Saved data entries
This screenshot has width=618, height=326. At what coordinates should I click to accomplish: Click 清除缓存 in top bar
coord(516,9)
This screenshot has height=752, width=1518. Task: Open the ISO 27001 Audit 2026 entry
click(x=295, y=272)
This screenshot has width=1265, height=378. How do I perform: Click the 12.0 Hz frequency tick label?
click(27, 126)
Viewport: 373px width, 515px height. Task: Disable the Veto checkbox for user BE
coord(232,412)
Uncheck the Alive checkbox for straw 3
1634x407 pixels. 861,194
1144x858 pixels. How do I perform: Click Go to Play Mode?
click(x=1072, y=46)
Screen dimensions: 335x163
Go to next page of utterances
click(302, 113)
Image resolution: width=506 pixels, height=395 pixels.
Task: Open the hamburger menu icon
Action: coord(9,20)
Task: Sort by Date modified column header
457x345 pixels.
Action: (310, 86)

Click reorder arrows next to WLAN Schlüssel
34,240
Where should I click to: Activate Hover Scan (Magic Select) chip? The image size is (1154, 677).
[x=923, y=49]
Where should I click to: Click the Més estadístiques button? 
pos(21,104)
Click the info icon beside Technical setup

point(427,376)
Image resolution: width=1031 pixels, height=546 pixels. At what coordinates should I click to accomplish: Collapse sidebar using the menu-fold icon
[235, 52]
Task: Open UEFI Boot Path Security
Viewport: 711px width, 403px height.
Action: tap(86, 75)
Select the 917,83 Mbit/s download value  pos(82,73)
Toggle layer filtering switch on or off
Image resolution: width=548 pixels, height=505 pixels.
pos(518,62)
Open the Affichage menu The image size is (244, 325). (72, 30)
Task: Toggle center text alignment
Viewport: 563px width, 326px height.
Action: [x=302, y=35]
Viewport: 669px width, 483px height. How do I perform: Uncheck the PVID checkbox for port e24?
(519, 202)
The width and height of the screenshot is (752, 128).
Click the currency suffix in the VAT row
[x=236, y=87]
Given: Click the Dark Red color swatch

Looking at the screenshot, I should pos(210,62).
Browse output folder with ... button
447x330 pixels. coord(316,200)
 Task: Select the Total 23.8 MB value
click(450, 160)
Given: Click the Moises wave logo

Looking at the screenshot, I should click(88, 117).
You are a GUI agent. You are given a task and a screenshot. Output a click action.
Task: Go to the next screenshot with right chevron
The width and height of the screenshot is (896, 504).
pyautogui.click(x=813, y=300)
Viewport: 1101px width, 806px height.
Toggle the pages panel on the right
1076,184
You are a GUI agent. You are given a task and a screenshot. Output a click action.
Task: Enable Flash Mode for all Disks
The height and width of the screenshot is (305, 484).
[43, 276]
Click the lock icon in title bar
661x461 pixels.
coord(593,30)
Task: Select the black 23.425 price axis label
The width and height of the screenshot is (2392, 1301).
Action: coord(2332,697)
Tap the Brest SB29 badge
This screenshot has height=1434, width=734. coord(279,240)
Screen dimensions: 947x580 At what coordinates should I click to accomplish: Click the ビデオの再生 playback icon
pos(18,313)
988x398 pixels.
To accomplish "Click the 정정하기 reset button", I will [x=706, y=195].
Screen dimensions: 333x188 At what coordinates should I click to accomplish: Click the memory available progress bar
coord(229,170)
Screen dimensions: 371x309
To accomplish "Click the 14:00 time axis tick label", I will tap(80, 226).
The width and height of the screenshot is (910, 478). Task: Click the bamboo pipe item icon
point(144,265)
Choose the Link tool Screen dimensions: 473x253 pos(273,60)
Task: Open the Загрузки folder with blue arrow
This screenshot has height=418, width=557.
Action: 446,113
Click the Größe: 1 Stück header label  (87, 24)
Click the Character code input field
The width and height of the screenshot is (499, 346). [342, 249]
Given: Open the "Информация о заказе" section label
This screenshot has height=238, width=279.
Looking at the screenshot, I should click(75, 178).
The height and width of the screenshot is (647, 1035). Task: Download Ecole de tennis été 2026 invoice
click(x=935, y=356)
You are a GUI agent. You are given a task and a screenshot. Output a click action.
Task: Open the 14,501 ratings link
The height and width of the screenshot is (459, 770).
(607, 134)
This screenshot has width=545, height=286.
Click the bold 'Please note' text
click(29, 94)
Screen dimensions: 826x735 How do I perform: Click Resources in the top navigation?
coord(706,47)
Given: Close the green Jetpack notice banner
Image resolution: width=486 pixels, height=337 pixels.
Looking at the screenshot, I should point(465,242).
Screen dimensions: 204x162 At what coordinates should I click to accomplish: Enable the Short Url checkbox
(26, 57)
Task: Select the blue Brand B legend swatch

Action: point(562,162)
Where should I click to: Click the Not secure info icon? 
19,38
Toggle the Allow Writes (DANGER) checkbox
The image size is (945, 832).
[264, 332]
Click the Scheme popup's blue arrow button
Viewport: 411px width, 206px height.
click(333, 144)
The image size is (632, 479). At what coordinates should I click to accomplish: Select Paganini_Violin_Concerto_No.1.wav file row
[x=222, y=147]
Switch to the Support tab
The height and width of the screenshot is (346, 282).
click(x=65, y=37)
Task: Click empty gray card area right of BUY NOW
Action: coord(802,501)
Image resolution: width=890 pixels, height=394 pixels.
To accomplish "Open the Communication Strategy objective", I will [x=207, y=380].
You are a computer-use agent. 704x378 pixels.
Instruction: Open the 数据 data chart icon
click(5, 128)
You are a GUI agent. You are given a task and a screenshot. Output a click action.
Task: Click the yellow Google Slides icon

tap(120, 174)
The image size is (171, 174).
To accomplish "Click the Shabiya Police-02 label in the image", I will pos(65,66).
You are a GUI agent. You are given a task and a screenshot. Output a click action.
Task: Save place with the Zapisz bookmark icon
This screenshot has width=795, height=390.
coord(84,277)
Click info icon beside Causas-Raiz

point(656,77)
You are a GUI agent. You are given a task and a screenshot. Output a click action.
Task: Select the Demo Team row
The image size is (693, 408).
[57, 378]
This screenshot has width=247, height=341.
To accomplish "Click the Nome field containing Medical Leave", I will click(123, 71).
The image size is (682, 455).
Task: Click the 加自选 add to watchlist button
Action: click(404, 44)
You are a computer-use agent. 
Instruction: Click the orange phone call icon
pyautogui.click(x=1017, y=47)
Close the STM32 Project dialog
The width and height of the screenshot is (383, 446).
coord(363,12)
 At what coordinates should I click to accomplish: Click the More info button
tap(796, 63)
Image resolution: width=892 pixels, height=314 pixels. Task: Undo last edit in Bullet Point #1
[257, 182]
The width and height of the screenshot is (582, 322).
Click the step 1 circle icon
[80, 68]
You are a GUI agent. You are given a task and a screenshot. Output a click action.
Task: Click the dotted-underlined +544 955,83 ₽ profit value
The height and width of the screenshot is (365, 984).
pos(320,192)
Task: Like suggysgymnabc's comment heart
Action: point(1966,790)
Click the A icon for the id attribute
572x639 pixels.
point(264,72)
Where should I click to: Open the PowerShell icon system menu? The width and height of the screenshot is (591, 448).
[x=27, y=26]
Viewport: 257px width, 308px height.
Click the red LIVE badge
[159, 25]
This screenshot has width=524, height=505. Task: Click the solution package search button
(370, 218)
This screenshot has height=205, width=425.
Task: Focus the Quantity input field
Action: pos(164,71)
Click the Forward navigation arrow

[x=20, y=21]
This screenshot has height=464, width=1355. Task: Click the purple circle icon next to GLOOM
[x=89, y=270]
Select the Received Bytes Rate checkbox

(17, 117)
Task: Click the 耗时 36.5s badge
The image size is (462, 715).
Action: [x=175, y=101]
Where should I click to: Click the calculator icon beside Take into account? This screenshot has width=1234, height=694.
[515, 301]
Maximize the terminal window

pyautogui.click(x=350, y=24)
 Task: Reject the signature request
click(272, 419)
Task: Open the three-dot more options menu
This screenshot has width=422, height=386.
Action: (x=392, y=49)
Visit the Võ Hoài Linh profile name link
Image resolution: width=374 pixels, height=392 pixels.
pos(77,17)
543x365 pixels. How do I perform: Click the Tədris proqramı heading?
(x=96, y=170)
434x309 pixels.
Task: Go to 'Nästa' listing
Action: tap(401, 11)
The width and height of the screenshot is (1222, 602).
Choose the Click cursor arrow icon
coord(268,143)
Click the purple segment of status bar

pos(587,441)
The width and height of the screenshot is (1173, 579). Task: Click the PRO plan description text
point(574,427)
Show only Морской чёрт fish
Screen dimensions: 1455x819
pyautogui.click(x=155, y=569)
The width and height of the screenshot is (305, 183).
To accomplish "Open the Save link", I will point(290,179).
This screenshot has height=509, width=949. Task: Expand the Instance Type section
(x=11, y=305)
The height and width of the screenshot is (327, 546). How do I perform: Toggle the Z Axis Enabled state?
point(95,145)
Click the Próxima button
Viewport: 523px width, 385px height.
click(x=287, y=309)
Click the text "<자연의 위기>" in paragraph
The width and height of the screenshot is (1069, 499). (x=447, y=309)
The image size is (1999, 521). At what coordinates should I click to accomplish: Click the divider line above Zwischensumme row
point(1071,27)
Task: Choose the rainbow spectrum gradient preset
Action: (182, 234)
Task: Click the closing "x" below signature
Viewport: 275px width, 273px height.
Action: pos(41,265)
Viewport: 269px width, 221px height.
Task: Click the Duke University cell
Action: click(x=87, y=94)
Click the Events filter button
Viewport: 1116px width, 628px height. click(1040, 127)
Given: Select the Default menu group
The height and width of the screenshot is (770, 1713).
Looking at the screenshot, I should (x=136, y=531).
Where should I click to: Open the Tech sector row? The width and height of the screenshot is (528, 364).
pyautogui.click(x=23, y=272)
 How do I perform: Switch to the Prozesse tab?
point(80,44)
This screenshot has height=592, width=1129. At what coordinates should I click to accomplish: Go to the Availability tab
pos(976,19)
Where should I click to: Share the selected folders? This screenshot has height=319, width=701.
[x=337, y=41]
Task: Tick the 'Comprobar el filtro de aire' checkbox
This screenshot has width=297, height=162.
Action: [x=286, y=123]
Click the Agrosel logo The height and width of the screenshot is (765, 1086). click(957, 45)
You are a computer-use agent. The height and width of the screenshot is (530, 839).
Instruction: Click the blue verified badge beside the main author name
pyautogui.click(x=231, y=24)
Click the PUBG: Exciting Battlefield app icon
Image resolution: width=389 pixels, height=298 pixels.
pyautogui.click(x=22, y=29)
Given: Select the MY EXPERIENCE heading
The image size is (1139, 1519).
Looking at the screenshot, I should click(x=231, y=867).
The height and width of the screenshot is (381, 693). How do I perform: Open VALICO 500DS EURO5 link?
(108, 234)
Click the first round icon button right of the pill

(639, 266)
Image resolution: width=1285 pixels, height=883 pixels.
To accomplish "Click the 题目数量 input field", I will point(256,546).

### TASK PROMPT
Scan the lines above for "The image size is (1999, 521)." and for "Click the Agrosel". Repeat exactly the line holding each of them and every line in between.

### SOLUTION TO THE EXERCISE
The image size is (1999, 521). At what coordinates should I click to accomplish: Click the divider line above Zwischensumme row
point(1071,27)
Task: Choose the rainbow spectrum gradient preset
Action: (182, 234)
Task: Click the closing "x" below signature
Viewport: 275px width, 273px height.
Action: pos(41,265)
Viewport: 269px width, 221px height.
Task: Click the Duke University cell
Action: click(x=87, y=94)
Click the Events filter button
Viewport: 1116px width, 628px height. click(1040, 127)
Given: Select the Default menu group
The height and width of the screenshot is (770, 1713).
Looking at the screenshot, I should (x=136, y=531).
Where should I click to: Open the Tech sector row? The width and height of the screenshot is (528, 364).
pyautogui.click(x=23, y=272)
 How do I perform: Switch to the Prozesse tab?
point(80,44)
This screenshot has height=592, width=1129. At what coordinates should I click to accomplish: Go to the Availability tab
pos(976,19)
Where should I click to: Share the selected folders? This screenshot has height=319, width=701.
[x=337, y=41]
Task: Tick the 'Comprobar el filtro de aire' checkbox
This screenshot has width=297, height=162.
Action: [x=286, y=123]
Click the Agrosel logo The height and width of the screenshot is (765, 1086). click(957, 45)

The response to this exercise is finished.